SCHOOL campaigners say they still have unanswered questions following the latest round of school talks.
However, some came away assured that no decisions have been taken, and that there is still time for voices to be heard.
Community briefings on Moray Council’s Sustainable Education Review got underway this week, covering the results of a survey on far-reaching proposals for the future of education in the area.
Ideas on the table include mergers, closures, new-builds and the creation of 3 to 18 campuses.
Consultants Caledonian Economics were drafted in after it emerged £70 million is needed to bring the estate up to scratch. A cross-party steering group – made up of Councillors George Alexander (Ind), Sean Morton (Labour), Mike Shand (SNP) and Anne Skene (Ind) – is driving the project forward.
Project members met with community representatives in the Buckie Associated Schools Group (ASG) on Tuesday, followed by a meeting for Speyside on Wednesday and Milne’s last night (Thursday).

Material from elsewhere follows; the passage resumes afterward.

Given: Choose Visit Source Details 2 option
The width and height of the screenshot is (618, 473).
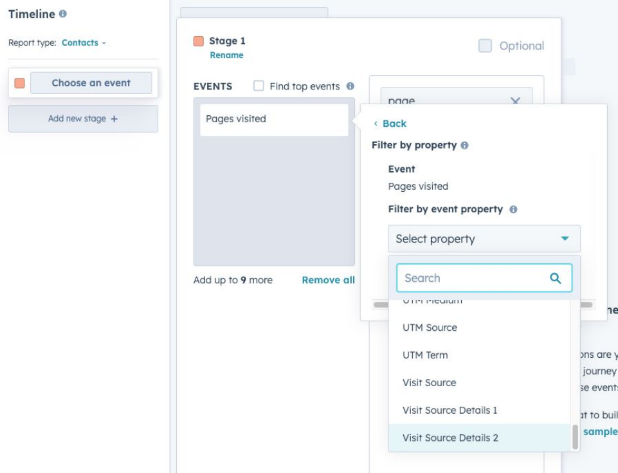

A council spokesman noted a disappointing turnout at the first two sessions, with just half of those invited to the Buckie and Speyside ASG meetings attending.
Among those who did attend was chairman of Findochty Community Council, Ryan Main, who said: "Whilst we appreciate that effort is being made to consult with and update our communities on the process to date and going forward, we remain very concerned that little cognisance of the importance of our school to our community is being taken.
"Much of the evening was spent being preached to by the chair of the meeting, Councillor George Alexander, urging us not to look at the school as being the hub of our community and instead consider what would be best for the education of our children.
"They seem to either fail to understand, or choose to ignore, the fact that we consider that the best education for the children of Findochty is to be educated in Findochty Primary School."
The council spokesman said the most important consideration is that the education of the area’s children is maintained, and improved upon.
"This was the overwhelming view of all those that took part in the first round of workshops, more so than any perceived community impact," he said.
"We have to evaluate the educational benefits of any idea fully before we look at other possible impacts, and all these would be part of the decision-making process undertaken by elected members."
Despite earlier confirmation that the status quo remained an option, Mr Main said that position was thrown into question at the session.
"Very little mention was made in the presentation regarding maintaining the status quo, despite this having appeared during earlier presentations," he said.
"This leads to concern that decision has been taken to make some form of change within the Buckie ASG, although this was denied by the Moray Council at the meeting. They went on to state that although the status quo may be a possibility for individual ASGs or schools, it is not a possibility for the Moray Council overall. This obviously suggests that something will change somewhere."
However, the council spokesman said the status quo does remain an option.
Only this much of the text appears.